### Working data:
□ □ □ □ □

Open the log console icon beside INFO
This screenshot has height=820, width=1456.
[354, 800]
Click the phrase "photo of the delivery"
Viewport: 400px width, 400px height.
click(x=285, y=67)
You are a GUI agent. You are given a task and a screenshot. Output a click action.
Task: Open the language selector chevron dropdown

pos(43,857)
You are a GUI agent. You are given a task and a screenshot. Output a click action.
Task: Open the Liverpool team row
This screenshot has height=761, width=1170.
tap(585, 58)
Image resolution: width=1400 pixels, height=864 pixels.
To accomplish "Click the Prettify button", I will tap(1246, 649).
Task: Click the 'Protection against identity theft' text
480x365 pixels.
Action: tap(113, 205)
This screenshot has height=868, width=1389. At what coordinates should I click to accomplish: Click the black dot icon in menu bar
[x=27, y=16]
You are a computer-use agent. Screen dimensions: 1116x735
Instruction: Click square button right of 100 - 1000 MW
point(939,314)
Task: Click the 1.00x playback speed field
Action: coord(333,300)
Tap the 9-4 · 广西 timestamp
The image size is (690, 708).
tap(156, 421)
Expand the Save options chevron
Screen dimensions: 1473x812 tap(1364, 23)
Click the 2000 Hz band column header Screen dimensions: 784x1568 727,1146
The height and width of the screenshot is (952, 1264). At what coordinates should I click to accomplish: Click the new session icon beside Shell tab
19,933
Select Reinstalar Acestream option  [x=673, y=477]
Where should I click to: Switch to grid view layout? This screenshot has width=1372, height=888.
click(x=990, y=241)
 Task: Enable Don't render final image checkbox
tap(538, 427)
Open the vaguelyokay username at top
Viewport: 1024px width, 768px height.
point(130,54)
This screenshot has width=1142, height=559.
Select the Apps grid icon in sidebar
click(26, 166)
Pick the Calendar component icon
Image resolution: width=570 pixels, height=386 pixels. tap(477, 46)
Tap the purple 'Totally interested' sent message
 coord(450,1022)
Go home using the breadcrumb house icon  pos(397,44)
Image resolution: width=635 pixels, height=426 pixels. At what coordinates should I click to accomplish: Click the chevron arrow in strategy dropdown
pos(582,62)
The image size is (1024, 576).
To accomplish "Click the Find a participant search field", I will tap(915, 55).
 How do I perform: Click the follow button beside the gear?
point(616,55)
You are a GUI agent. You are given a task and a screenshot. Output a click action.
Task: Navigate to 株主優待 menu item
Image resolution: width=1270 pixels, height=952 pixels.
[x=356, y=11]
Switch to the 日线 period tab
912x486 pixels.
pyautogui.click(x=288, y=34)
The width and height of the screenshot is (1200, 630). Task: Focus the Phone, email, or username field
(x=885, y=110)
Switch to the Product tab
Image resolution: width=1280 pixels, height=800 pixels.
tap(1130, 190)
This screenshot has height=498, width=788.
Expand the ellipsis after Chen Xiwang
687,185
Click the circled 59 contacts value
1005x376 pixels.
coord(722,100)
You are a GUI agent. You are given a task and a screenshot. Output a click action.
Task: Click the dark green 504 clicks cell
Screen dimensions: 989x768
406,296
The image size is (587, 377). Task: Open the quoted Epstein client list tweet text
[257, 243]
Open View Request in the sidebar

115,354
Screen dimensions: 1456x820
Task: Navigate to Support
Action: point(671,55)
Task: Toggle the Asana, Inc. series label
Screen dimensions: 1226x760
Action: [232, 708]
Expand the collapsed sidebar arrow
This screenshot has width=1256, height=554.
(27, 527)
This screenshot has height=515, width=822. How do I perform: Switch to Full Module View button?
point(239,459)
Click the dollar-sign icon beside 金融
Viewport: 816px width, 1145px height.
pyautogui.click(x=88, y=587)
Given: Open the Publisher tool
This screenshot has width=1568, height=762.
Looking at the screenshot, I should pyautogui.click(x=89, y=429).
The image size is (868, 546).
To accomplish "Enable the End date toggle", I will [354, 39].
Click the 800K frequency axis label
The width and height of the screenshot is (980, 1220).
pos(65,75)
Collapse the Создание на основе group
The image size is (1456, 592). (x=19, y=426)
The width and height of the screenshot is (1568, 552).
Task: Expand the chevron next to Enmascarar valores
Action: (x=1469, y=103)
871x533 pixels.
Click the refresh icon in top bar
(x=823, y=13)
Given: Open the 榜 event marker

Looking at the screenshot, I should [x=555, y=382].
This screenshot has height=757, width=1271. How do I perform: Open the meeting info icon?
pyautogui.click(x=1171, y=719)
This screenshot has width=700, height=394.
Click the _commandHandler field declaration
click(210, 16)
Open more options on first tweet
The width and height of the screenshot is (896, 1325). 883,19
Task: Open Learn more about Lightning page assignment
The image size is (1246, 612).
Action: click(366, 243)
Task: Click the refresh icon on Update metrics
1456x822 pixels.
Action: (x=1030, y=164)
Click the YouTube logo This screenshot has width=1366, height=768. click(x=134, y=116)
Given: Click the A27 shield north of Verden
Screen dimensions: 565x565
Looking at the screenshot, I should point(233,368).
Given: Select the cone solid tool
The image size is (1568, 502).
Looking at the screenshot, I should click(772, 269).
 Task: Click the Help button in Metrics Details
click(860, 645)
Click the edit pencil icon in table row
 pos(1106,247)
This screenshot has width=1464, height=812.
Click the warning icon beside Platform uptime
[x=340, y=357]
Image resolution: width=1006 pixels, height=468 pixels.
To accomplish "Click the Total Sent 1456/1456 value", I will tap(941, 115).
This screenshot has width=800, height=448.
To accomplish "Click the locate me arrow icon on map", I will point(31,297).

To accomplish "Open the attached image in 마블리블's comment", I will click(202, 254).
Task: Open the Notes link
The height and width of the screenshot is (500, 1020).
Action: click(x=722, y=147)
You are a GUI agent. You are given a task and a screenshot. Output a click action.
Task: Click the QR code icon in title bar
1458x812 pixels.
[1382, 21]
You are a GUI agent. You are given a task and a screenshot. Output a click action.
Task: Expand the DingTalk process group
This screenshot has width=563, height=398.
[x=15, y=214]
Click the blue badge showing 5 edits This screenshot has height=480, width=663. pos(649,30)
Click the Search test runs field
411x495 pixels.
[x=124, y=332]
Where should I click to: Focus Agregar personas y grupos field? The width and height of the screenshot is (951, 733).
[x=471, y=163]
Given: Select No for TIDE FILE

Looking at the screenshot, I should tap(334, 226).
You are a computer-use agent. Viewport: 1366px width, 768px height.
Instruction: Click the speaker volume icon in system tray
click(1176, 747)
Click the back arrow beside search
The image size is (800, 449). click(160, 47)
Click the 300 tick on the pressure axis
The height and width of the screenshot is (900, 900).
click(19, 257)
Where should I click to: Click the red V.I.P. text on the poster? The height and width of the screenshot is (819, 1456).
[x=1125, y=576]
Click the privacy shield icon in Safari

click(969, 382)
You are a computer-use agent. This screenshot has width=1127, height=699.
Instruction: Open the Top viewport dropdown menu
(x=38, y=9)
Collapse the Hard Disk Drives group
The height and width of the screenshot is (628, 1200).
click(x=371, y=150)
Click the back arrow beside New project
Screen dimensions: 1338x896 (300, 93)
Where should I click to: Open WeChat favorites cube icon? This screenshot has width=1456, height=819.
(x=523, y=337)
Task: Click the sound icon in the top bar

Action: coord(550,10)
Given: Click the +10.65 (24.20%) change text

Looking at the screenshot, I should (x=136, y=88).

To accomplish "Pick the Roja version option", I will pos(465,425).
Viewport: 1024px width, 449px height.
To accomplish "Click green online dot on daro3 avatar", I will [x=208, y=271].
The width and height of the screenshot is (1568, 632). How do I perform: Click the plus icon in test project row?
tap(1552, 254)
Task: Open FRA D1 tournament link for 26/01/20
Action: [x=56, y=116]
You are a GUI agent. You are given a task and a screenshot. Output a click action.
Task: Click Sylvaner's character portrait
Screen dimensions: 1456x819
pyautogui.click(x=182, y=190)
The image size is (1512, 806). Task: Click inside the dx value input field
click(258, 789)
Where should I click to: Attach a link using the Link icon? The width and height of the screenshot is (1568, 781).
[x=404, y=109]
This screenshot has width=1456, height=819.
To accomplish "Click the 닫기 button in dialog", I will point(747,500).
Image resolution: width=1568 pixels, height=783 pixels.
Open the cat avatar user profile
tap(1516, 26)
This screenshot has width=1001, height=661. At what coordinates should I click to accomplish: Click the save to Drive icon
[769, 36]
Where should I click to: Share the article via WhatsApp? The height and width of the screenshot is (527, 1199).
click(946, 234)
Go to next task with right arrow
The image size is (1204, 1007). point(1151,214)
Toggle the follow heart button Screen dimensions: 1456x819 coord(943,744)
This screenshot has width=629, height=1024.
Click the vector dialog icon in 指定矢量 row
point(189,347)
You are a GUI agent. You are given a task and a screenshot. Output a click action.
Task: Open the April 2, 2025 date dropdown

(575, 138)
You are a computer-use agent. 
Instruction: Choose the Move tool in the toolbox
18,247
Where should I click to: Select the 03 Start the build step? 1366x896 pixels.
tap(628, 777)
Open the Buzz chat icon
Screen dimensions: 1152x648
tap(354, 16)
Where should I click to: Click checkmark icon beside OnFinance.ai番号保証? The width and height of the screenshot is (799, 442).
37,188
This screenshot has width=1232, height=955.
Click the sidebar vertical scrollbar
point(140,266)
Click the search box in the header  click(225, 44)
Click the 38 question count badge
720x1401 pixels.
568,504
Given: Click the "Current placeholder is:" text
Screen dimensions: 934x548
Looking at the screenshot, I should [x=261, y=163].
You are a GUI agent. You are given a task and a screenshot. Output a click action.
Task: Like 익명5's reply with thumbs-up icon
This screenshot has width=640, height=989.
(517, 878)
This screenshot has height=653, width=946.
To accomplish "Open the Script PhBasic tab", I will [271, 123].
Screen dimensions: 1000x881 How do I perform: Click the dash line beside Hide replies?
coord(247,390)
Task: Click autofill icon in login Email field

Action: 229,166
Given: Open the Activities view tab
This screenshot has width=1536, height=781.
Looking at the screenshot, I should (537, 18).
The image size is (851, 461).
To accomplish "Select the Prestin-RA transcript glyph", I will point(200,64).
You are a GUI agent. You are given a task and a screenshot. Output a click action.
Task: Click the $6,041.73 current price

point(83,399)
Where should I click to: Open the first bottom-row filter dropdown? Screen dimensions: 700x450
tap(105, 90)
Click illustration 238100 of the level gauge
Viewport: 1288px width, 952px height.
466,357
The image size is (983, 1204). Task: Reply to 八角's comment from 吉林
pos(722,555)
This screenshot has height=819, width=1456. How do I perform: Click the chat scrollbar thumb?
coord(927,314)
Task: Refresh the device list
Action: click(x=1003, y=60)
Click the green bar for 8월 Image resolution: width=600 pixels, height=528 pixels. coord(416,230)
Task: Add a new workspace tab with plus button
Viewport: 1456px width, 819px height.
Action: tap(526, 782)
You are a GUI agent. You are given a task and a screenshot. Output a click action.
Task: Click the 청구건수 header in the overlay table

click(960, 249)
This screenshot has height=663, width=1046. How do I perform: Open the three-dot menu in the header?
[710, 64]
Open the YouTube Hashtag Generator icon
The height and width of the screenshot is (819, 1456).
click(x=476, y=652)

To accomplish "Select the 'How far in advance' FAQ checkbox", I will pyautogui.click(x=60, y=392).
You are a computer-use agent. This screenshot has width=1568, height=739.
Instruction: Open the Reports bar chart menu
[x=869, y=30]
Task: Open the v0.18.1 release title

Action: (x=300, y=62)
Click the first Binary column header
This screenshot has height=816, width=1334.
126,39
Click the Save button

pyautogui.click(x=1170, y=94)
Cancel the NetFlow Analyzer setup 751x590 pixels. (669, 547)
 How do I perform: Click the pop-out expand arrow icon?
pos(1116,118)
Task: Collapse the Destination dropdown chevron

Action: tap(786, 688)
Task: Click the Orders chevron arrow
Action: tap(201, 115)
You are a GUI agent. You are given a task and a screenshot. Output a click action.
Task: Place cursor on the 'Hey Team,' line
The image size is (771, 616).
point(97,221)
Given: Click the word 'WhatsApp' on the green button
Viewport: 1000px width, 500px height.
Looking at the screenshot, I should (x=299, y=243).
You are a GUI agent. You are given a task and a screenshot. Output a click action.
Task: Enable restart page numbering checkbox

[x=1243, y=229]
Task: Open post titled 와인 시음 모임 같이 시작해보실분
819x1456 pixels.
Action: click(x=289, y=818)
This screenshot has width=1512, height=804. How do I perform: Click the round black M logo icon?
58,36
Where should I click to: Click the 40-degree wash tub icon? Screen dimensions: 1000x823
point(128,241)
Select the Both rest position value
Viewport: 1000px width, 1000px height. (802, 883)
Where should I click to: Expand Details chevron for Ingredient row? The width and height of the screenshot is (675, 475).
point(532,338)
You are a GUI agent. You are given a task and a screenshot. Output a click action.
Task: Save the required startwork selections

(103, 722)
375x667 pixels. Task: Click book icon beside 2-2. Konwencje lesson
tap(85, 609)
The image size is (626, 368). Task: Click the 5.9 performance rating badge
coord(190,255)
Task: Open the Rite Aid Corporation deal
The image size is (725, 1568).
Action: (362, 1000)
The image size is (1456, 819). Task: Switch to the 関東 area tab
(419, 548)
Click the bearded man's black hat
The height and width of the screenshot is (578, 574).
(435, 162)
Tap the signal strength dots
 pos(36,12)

□ □ □ □ □

### Objective:
Can you render the listing, from the line containing "The image size is (1456, 819)." through the end, as a Markdown table with columns Row and Line, numbering each row and leaving out any blank lines?

### Exercise result:
| Row | Line |
|---|---|
| 1 | The image size is (1456, 819). Task: Switch to the 関東 area tab |
| 2 | (419, 548) |
| 3 | Click the bearded man's black hat |
| 4 | The height and width of the screenshot is (578, 574). |
| 5 | (435, 162) |
| 6 | Tap the signal strength dots |
| 7 |  pos(36,12) |